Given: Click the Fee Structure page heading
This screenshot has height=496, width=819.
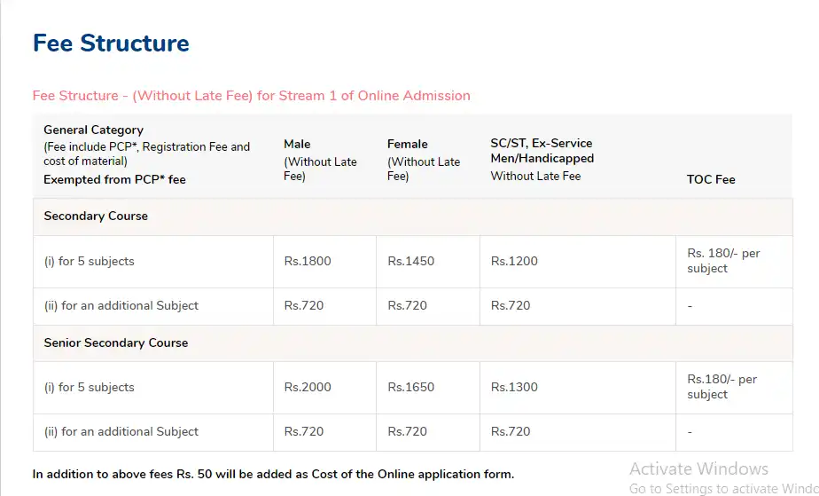Looking at the screenshot, I should 111,43.
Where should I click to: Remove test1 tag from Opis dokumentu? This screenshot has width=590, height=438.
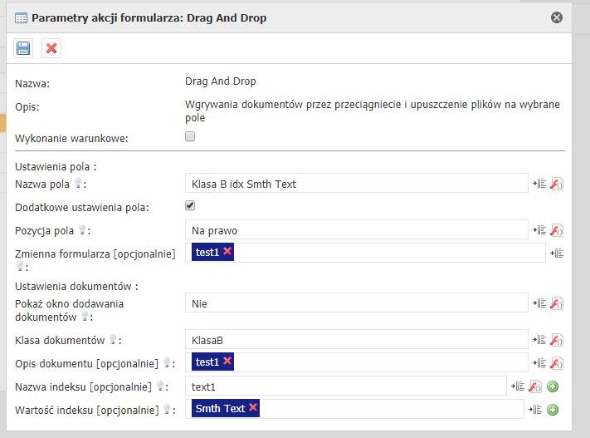pyautogui.click(x=227, y=362)
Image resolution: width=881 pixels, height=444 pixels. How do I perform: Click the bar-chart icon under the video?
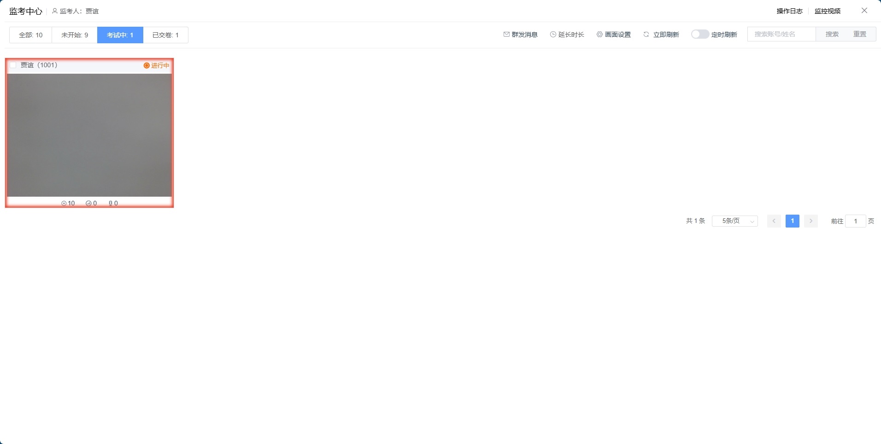[x=88, y=203]
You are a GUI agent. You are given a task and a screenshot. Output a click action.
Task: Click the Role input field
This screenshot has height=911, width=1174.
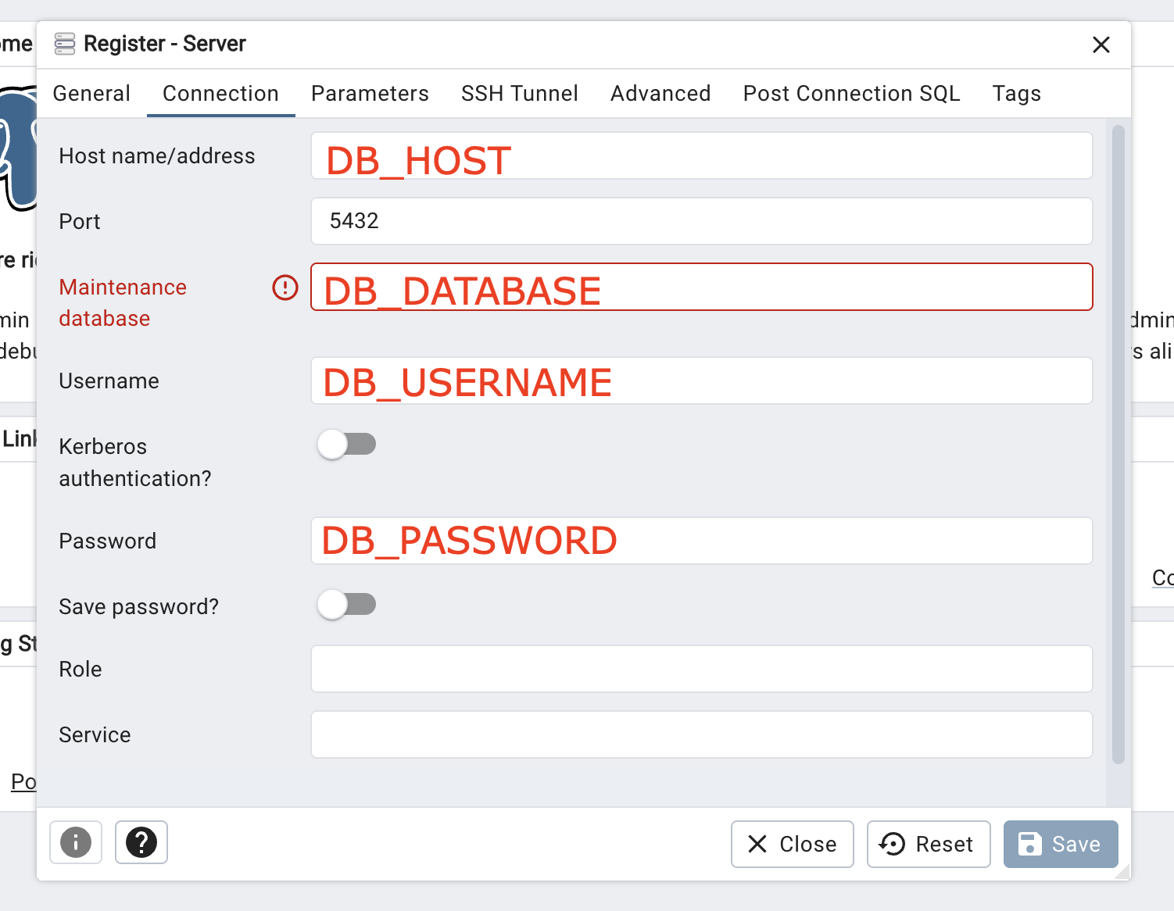(701, 669)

※ ※ ※

• Assignment
Set down the complete material exactly, but do not include the images.

• Exercise solution
Given: Click the Fee Structure page heading
This screenshot has height=496, width=819.
Looking at the screenshot, I should 111,43.
Where should I click to: Remove test1 tag from Opis dokumentu? This screenshot has width=590, height=438.
pyautogui.click(x=227, y=362)
Image resolution: width=881 pixels, height=444 pixels. How do I perform: Click the bar-chart icon under the video?
[x=88, y=203]
You are a GUI agent. You are given a task and a screenshot. Output a click action.
Task: Click the Role input field
This screenshot has height=911, width=1174.
(701, 669)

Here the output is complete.